3) If the uncertainty ellipse is supposed to reflect Hawk-Eye error, then the ellipse would be so small around the ball that you would not see it around the ball
In the heated comments section in the post, Kartikeya rightly points that this isn’t just about the merits of the URDS system (though it is, partially). It’s also about how the truth is “socially produced” — we have been told, again and again, that technology and science will lead to precise measurements that will displace human error. But the new technologies in place include their own mistakes (witness cameras’ complete inability so far to tell us whether or not a fielder took a clean catch, e.g. Michael Hussey v. Kamran Akmal, Headingley).
When commentators look at Hawkeye projections after an appeal, they usually tend to give them full credence, as if they are the last word on the subject (X was unlucky; Y was not). But it’s important to realize that even though those bails fall off then the computer’s ball hits the stumps, there is a margin of error — and no matter how small, should, in the interests and spirit of science, be mentioned or credited.

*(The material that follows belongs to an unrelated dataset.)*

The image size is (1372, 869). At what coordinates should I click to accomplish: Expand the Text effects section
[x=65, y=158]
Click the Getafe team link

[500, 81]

(For the record, I’m not as uncompromising a Luddite as I may sound. If we had to introduce more technology into the game, I’d be happier if any initiative to review came from the umpire, and not the players themselves. Briefly, I argue this because I believe the umpire is a much more crucial figure in the game than we let on (I don’t buy into the notion that we only come to “watch me bat, not you umpire”). If umpires have questions about a particular appeal, let them question the third umpire about it on their own.)